This is Part 3 of the data-contracts series. Part 1 introduced the problem. Part 2 explained how the metaclass, validation engine, and schema registry work. This post covers what happens when two schema versions don’t match — how breaking changes are detected, how renames are identified, and how the right people get notified automatically.
The engine is built. Now what?
In Part 2 we built the core of the framework: a metaclass that registers schemas automatically, a validation engine that type-checks incoming data, and a registry that stores every schema version by name.
But registration and validation only solve half the problem. The other half is this: what happens when a schema changes?
That’s what this post is about. We’ll look at three things:
- How
SchemaDiffcompares two schema versions and classifies every change - How the rename heuristic detects that
pricebecameclose_price - How the
NotificationBusalerts downstream consumers — and how Kafka fits in
Part 1: SchemaDiff — comparing two versions
The diff engine takes two SchemaVersion objects — snapshots from the registry — and produces a MigrationReport that tells you exactly what changed and whether any of it will break your consumers.

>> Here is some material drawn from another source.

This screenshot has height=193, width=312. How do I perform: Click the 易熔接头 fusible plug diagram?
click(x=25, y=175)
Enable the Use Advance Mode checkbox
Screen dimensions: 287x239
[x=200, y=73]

Here is the core of SchemaDiff.generate_report():
def generate_report(self) -> MigrationReport:
old_fields = self.old.fields # {"symbol": str, "price": float, "volume": int}
new_fields = self.new.fields # {"symbol": str, "close_price": float, "timestamp": str}
old_keys = set(old_fields.keys())
new_keys = set(new_fields.keys())
removed = old_keys - new_keys # in old, not in new
added = new_keys - old_keys # in new, not in old
common = old_keys & new_keys # in both
# run rename heuristic first — it claims fields from removed + added
renames = self._detect_renames(removed, added, old_fields, new_fields)
renamed_old = {c.old_value for c in renames}
renamed_new = {c.new_value for c in renames}
changes = [*renames]
# remaining removals (not part of a rename)
for f in removed - renamed_old:
changes.append(FieldChange(
change_type=ChangeType.FIELD_REMOVED, field_name=f, ...
))
# remaining additions (not the target of a rename)
for f in added - renamed_new:
changes.append(FieldChange(
change_type=ChangeType.FIELD_ADDED, field_name=f, ...
))
# type changes on fields that exist in both versions
for f in common:
if old_fields[f] != new_fields[f]:
changes.append(FieldChange(
change_type=ChangeType.TYPE_CHANGED, field_name=f, ...
))
return MigrationReport(
schema_name=self.old.name,
old_version=self.old.version,
new_version=self.new.version,
changes=changes,
)
The four change types
Every change the diff engine produces falls into one of four categories. Two are breaking. Two are safe. Understanding why is more important than memorising which is which.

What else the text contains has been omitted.